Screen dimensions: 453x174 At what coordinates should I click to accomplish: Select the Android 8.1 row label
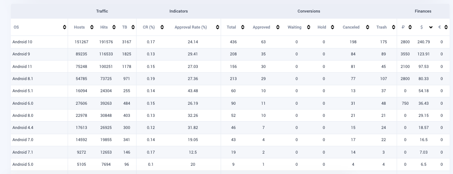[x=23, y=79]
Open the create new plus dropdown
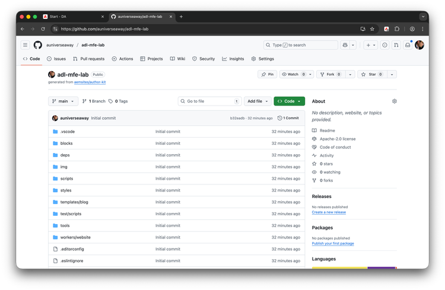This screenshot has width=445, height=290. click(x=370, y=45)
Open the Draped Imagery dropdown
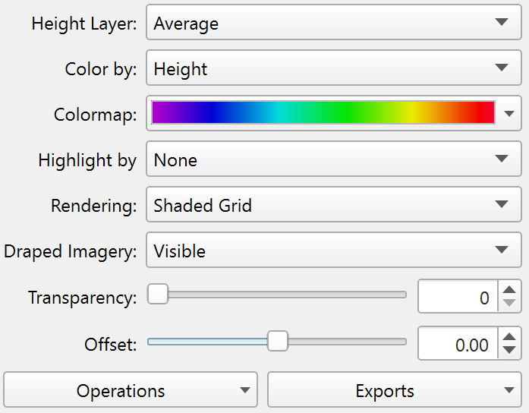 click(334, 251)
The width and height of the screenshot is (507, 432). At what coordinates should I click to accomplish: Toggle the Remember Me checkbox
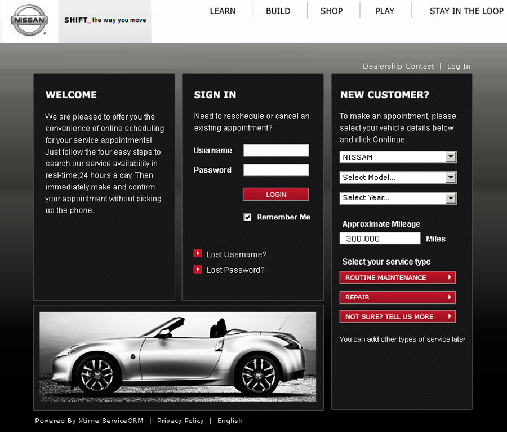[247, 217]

**Work request:** Find the line containing "Open the create new plus dropdown" and copy it and each line after it through the end of the material, exactly, with no pictures.

**Your solution:**
Open the create new plus dropdown
This screenshot has width=445, height=290. click(x=370, y=45)
Open the Draped Imagery dropdown
 click(334, 251)
The width and height of the screenshot is (507, 432). At what coordinates should I click to accomplish: Toggle the Remember Me checkbox
[247, 217]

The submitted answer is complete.